Many applications that use a single power supply need some type of overcurrent protection. Such a device will help prevent the entire system from shutting down in the event of a single fault or short circuit. The high-current switch Q1, driver Q3, and the overcurrentsensing Q2 transistors with positive feedback form a bistable circuit suitable for this function (see the figure).
A logic-high pulse on the anode of diode D1 will turn the power switch on, provided that the cathode of diode D2 also is held at a logic-high level. If an overcurrent condition occurs at the output, Q2 conducts and instantly turns Q3 and Q1 off. A logic-low pulse on the cathode of D2 will always turn the switch off, while a steady logic-low level will force the switch to the off state. A steady high level on D1’s anode could force the switch on. But this is not recommended since, in the case of an overcurrent condition, the circuit would repeatedly turn on and off.

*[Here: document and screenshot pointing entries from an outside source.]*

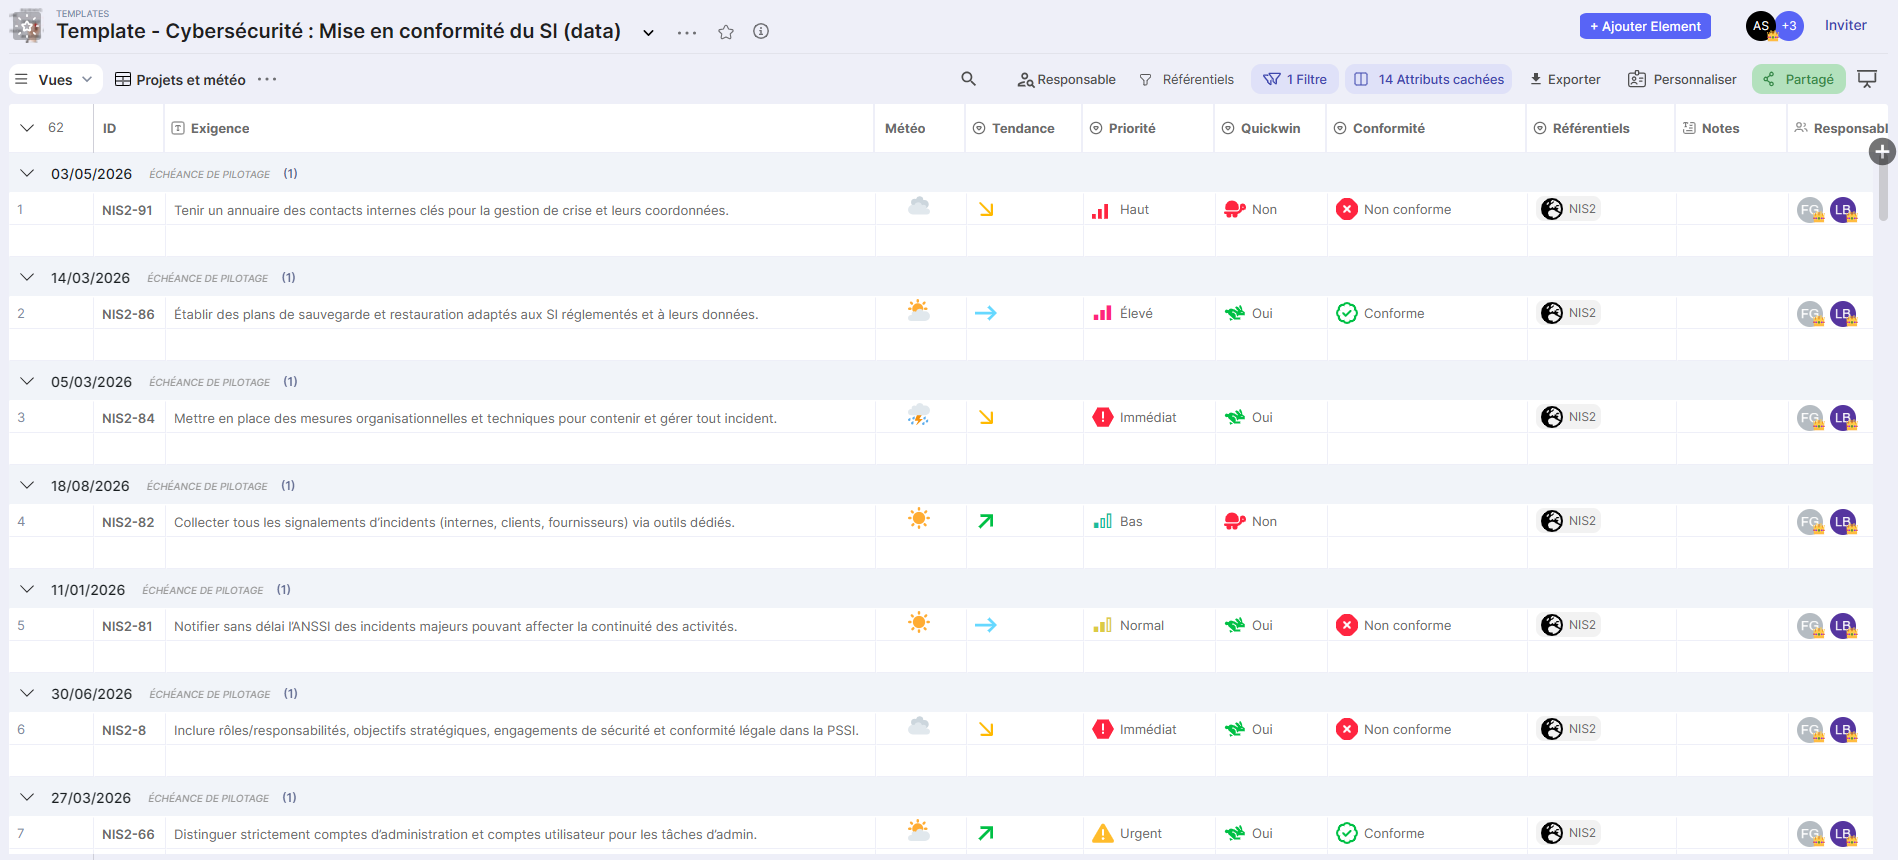Expand the template title dropdown chevron
1898x860 pixels.
(648, 33)
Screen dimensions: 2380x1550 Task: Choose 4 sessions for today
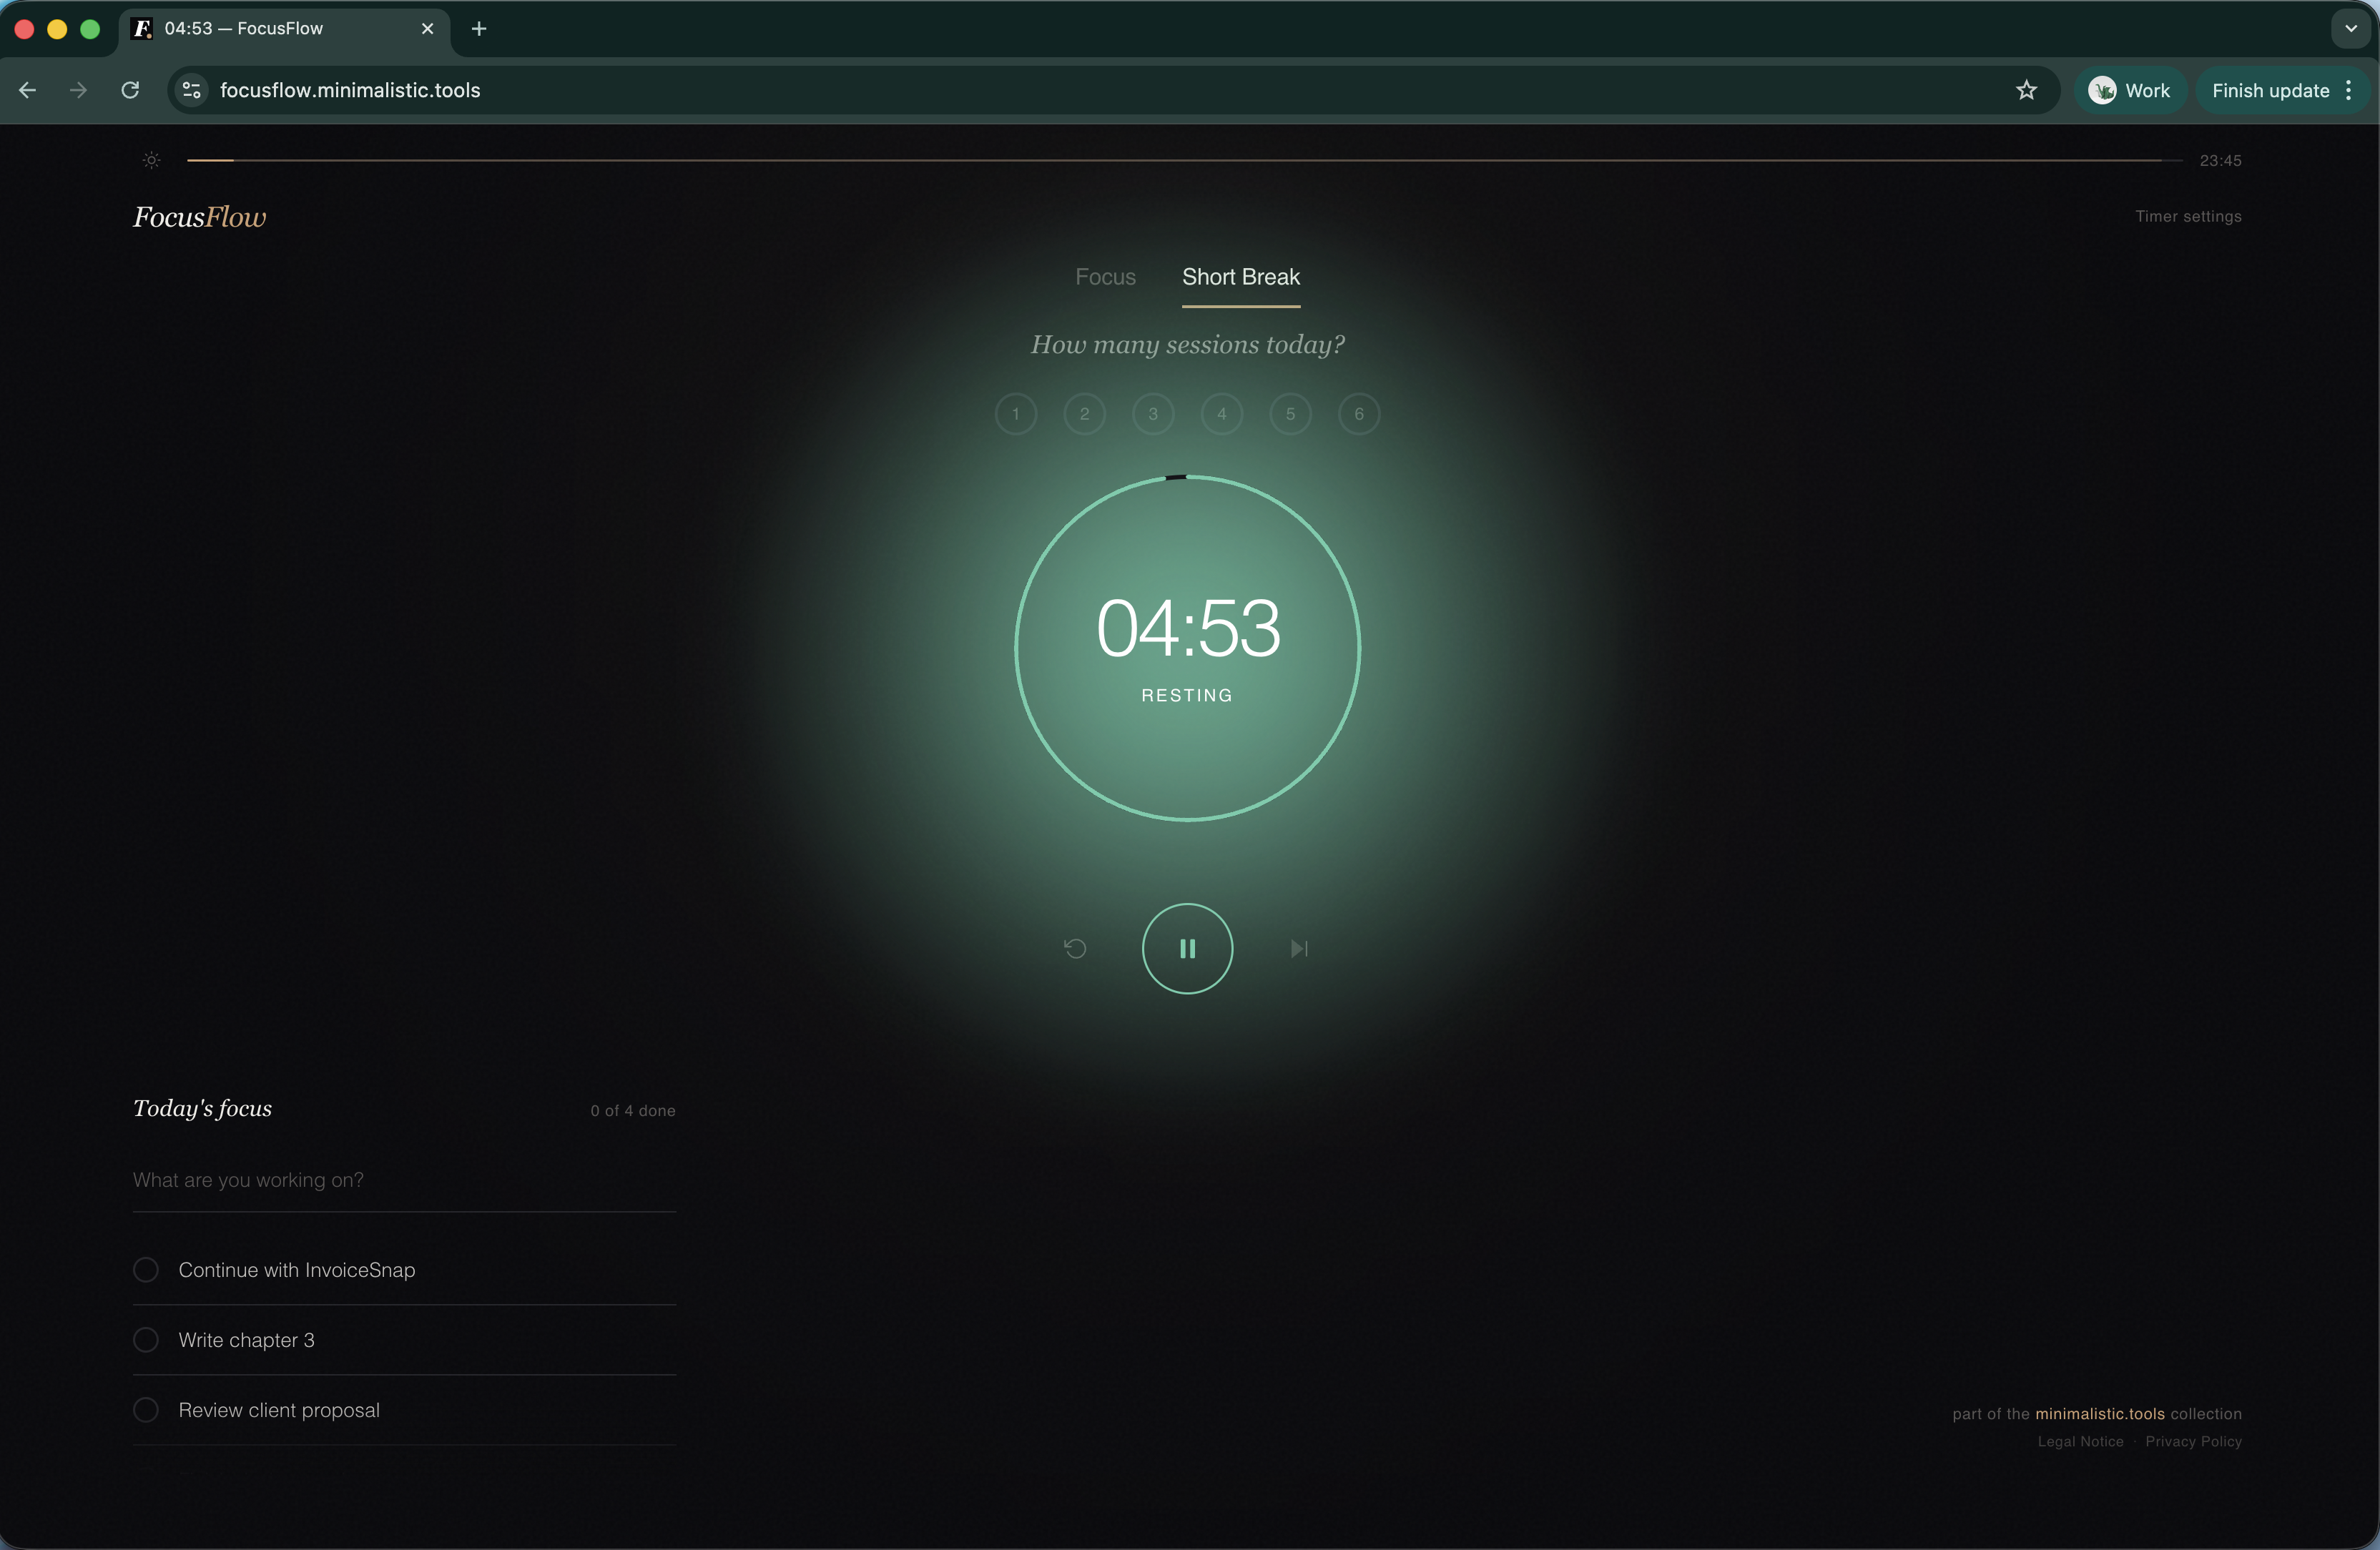pyautogui.click(x=1221, y=414)
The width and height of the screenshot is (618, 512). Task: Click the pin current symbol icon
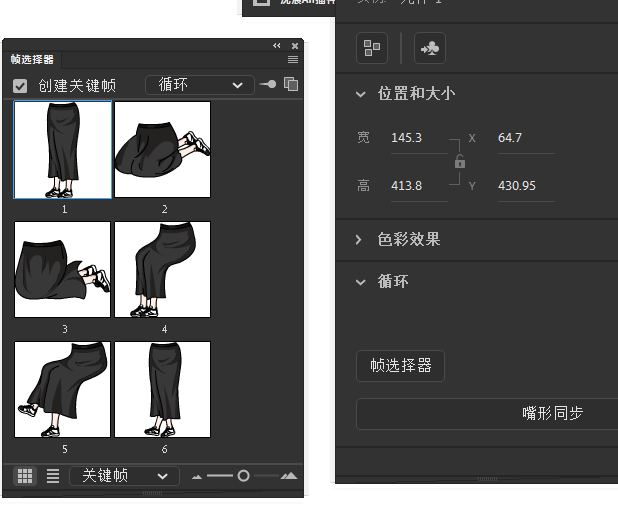click(x=268, y=85)

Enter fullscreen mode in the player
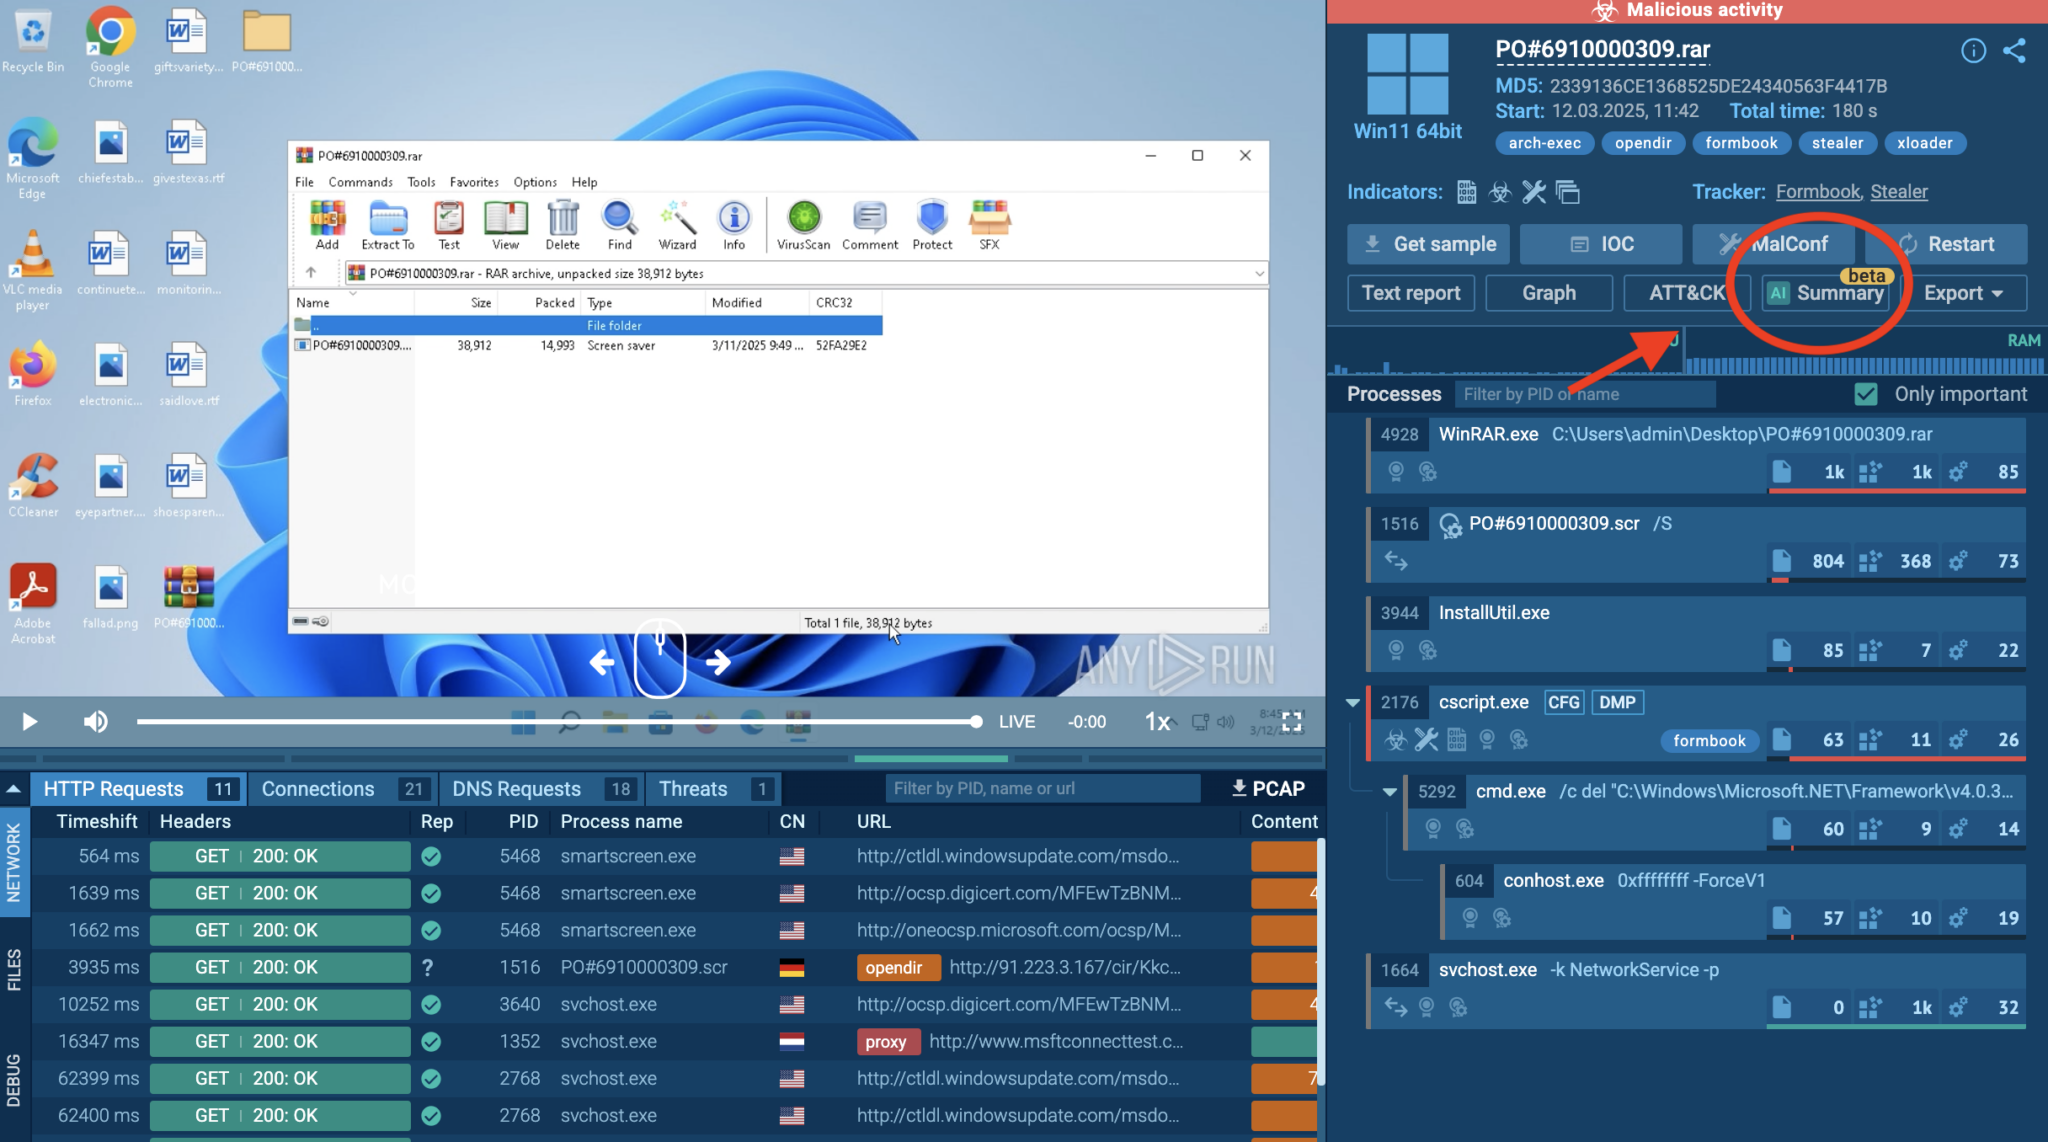[x=1292, y=721]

Capacitors in the output line cause the circuit to always power-up in the off position. A bypass resistor, R, may be added if the state of the output line is to be monitored by a microcontroller. The microcontroller’s D/A port may be used for this purpose. The value of resistor R should be great enough not to force the unloaded output into the on state. Yet it shouldn’t be so high that voltage, in the presence of proper load, is too low at the output. This would result in inconsistent voltage detection. D2 may be omitted if an open-drain output of the microcontroller is used.